(SUPPLIED DATA Opens)
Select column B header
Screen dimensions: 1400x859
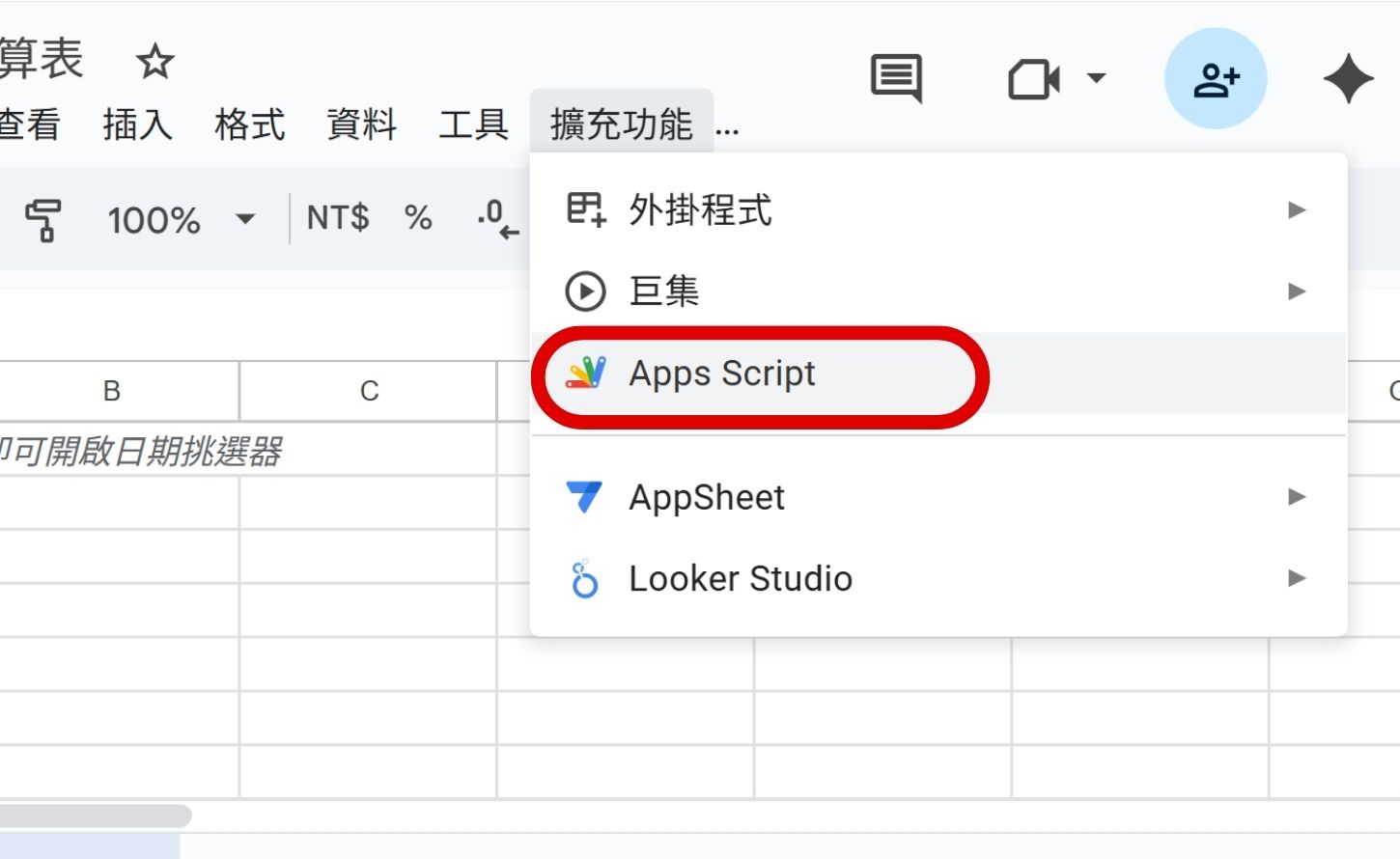tap(111, 390)
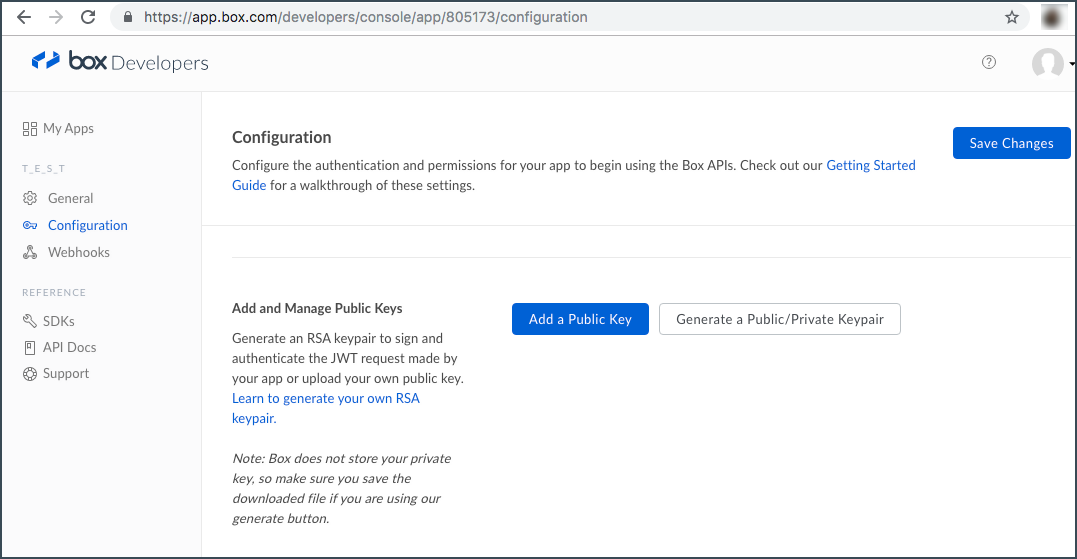Click the Support lifebuoy icon
1077x559 pixels.
(x=30, y=374)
(SUPPLIED DATA Closes)
WORK REQUIRED
What comes back should match the records exactly, minus any pictures.

SOLUTION BELOW
Select column B header
Screen dimensions: 1400x859
tap(111, 390)
Click the Support lifebuoy icon
1077x559 pixels.
(x=30, y=374)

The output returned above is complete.